Born in Milton, Prince Edward Island as John Alexander Stramberg, the young boy had music in his blood. His father, Nathaniel Phillip Stramberg, arranged music and was affiliated with the Galbraith’s Band, a Canadian regimental band. After studying music under both his father and a music professor, Stromberg moved to Nova Scotia to direct the River John Brass Band, and both the Pictou Choral Society and the Pictou Concert Band.

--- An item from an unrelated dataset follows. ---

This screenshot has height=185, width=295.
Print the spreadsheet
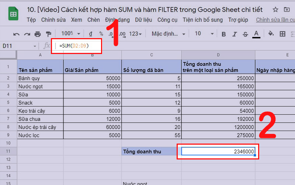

A creative spirit, Stromberg joined up with a group of travelling musicians as their pianist before moving to New York, where he eventually changed his name to Stromberg. It was in New York, in 1895, that Stromberg wrote his first hit My Best Girl’s a Corker, while working as an arranger for the music publisher, House of Witmark.
However, it was in 1896, that Stromberg was hired in one of his most prominent roles as a composer and conductor for the burlesque and variety shows of the comedy duo Weber and Fields. The shows were performed at the Weber and Fields Music Hall in New York City. Here, he worked with many popular composers and lyricists, including William T. Francis and Edgar Smith.
Some of the better known productions Stromberg worked on were ‘Helter- Skelter’ (1899); ‘Fiddle-Dee-Dee’ (1900-1); ‘Hoity-Toity’ (1901-2) and ‘Twirly-Whirly’ (1902-3). Some of Stromberg’s most well-known compositions include: Kiss Me, Honey, Do, which went to #1 in 1899; Say You Love Me, Sue; Ma Blushin’ Rosie; My Josephine; Come Down Ma Evenin’ Star; and The Pullman Porters’ Ball.
Sadly, Stromberg took his own life by ingesting paris green while in a state of insanity, on July 5th, 1902, in Freeport, Long Island, New York. At the time of his death he had just finished composing Come Down, Ma Evenin’ Star for Lillian Russell from the production, ‘Twirly-Whirly’. He delayed giving Lillian her solo for several days, saying it was not ready. When he committed suicide a few days before the first rehearsal, the sheet music for the song was found in his pocket. It became Lillian Russell’s signature song and is the only one she is known to have recorded.
Cover artists include: Henry Burr; Lillian Russell; Dan W. Quinn; Fay Templeton; Peter F. Dailey; H.S. Dudley; Arthur Collins; Mina Hickman; Albert Campbell; and Al Johnson.